::: Data in this exercise

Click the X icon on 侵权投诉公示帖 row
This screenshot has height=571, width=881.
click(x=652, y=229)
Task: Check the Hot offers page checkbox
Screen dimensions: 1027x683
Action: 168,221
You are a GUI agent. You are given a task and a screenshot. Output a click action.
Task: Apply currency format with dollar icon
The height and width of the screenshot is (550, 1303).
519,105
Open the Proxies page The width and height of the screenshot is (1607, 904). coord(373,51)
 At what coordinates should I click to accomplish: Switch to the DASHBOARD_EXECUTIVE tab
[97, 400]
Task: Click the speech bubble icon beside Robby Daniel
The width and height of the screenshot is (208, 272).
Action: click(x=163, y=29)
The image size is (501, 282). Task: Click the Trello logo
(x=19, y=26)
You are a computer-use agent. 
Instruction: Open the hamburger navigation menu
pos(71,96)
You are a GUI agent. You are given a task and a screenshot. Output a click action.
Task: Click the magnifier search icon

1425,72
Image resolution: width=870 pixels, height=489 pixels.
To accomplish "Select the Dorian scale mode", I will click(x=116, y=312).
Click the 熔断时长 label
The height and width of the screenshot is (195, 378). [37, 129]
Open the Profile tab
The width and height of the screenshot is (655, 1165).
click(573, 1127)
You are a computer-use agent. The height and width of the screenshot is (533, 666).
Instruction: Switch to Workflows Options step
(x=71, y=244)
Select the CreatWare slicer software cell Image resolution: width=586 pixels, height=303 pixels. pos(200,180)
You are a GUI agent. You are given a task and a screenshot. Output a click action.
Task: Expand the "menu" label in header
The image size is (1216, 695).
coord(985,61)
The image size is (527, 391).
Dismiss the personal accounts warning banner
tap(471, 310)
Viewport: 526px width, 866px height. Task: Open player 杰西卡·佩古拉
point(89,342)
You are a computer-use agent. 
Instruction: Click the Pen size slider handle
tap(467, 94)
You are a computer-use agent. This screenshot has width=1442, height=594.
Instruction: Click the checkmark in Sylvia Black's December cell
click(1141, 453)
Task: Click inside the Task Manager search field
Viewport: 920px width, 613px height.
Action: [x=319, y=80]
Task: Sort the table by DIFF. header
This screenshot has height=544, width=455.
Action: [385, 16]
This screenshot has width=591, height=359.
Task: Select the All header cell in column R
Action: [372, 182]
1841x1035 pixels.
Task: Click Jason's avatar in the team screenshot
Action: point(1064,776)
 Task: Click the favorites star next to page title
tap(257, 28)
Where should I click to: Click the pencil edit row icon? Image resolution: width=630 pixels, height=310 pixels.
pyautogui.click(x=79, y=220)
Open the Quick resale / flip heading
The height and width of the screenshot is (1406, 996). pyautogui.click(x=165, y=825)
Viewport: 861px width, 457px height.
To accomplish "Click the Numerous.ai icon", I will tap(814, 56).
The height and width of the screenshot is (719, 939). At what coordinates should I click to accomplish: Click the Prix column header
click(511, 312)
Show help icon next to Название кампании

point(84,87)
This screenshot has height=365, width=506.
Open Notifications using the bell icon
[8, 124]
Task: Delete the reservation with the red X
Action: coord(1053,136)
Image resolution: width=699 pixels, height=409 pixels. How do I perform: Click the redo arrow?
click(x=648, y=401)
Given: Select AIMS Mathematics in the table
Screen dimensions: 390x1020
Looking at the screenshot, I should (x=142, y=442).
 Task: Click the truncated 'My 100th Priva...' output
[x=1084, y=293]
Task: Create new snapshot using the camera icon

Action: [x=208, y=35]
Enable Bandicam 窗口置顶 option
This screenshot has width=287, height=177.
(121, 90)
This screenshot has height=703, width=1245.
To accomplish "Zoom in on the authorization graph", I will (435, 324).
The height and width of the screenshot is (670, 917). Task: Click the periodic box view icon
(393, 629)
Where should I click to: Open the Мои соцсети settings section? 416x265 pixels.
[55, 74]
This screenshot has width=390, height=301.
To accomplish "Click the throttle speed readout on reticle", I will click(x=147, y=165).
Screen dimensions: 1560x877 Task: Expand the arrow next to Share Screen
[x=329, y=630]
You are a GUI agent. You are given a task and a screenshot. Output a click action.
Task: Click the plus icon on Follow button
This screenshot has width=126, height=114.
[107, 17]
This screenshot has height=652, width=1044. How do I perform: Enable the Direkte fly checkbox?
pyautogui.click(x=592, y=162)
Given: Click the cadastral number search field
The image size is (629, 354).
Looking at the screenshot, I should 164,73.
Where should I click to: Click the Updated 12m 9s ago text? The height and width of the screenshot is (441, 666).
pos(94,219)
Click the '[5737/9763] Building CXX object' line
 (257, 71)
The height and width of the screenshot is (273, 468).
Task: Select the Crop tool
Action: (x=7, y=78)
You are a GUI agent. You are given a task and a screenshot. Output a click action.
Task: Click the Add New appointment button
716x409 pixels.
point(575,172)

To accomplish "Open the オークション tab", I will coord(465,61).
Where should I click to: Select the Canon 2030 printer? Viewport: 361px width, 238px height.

::::::

Return the lines of the records from the line with "Task: Click inside" up to and including the line with "click(511, 312)", repeated exactly.

Task: Click inside the Task Manager search field
Viewport: 920px width, 613px height.
Action: [x=319, y=80]
Task: Sort the table by DIFF. header
This screenshot has height=544, width=455.
Action: [385, 16]
This screenshot has width=591, height=359.
Task: Select the All header cell in column R
Action: [372, 182]
1841x1035 pixels.
Task: Click Jason's avatar in the team screenshot
Action: point(1064,776)
 Task: Click the favorites star next to page title
tap(257, 28)
Where should I click to: Click the pencil edit row icon? Image resolution: width=630 pixels, height=310 pixels.
pyautogui.click(x=79, y=220)
Open the Quick resale / flip heading
The height and width of the screenshot is (1406, 996). pyautogui.click(x=165, y=825)
Viewport: 861px width, 457px height.
To accomplish "Click the Numerous.ai icon", I will tap(814, 56).
The height and width of the screenshot is (719, 939). At what coordinates should I click to accomplish: Click the Prix column header
click(511, 312)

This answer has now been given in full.